▸ **Dataset extract**
•••

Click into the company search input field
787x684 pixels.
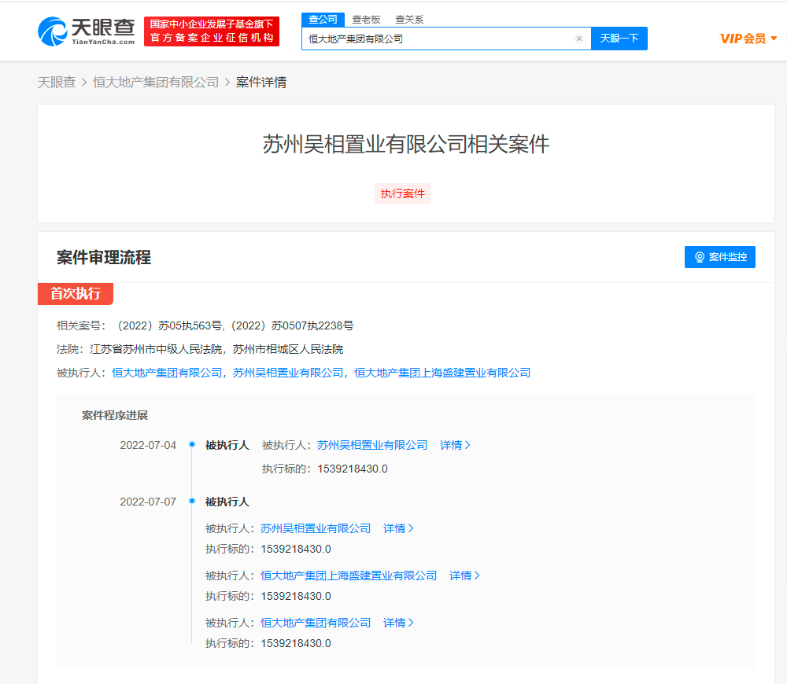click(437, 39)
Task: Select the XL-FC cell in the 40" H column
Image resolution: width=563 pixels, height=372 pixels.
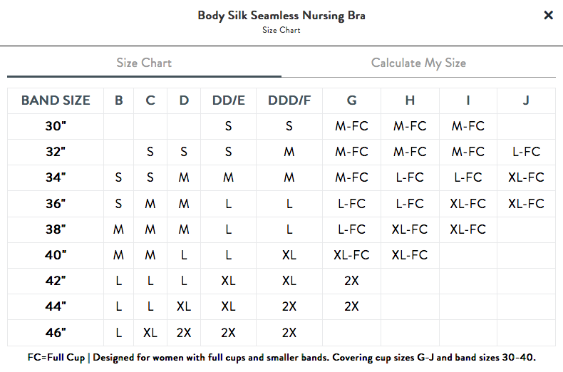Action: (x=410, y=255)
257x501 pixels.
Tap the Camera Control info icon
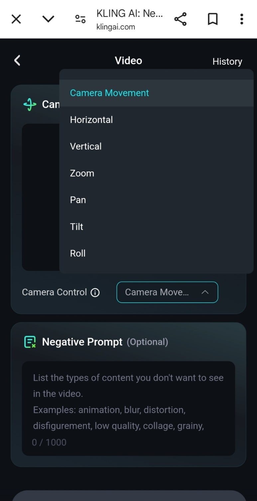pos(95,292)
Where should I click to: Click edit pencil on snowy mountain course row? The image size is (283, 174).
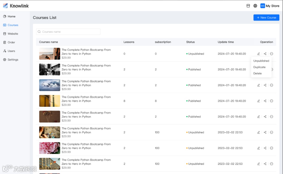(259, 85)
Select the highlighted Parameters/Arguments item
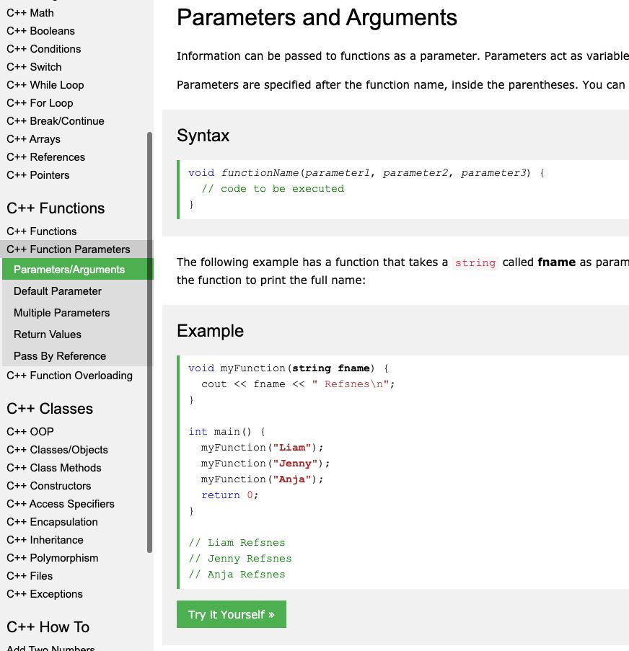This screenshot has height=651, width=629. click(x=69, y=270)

•••

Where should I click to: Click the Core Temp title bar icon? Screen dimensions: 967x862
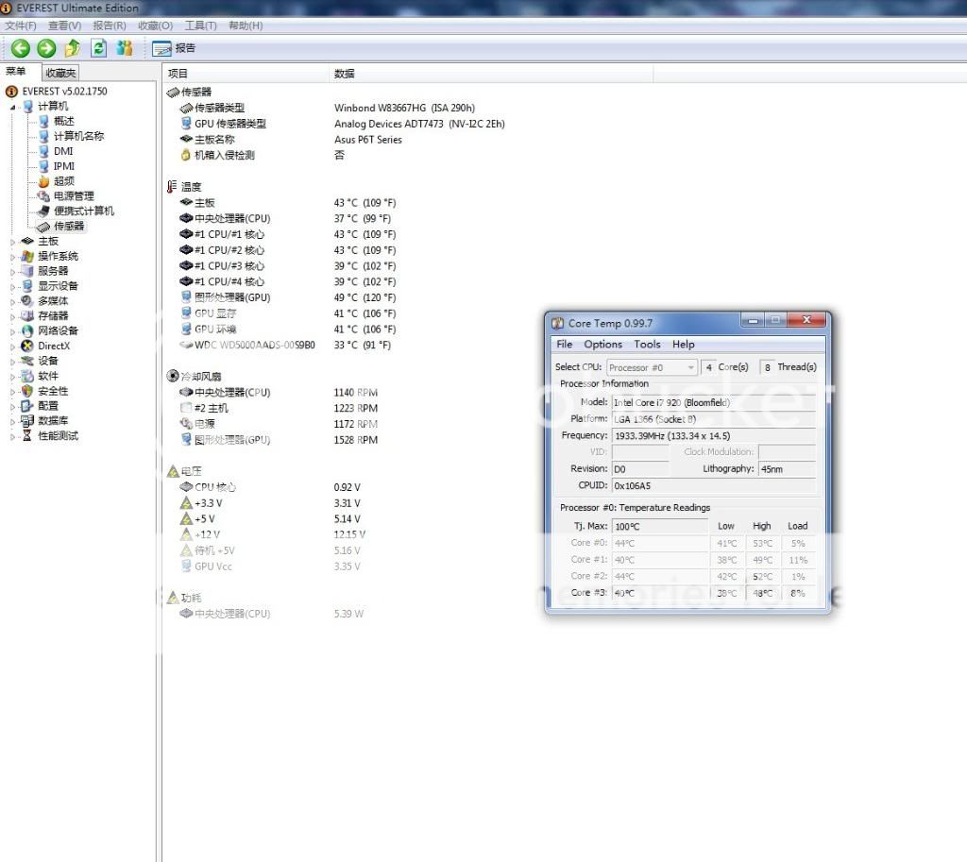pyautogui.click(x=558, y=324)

•••

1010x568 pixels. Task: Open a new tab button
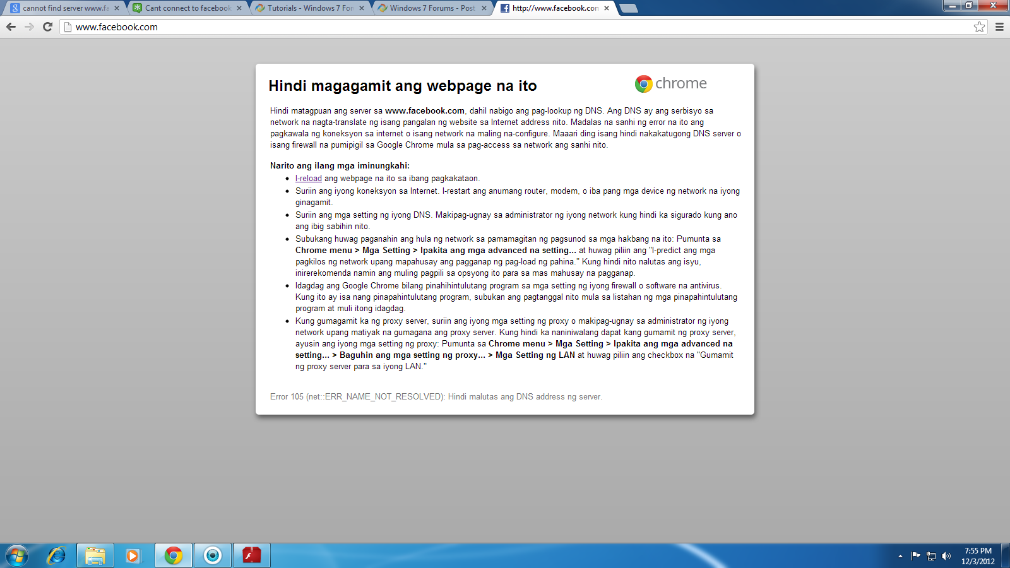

•••

▸ **Work order**
Only the lines with the string "Task" are wanted; pick them out of the records above and copy them.

▸ **Your solution**
Task: Select the XL-FC cell in the 40" H column
1010x568 pixels. Task: Open a new tab button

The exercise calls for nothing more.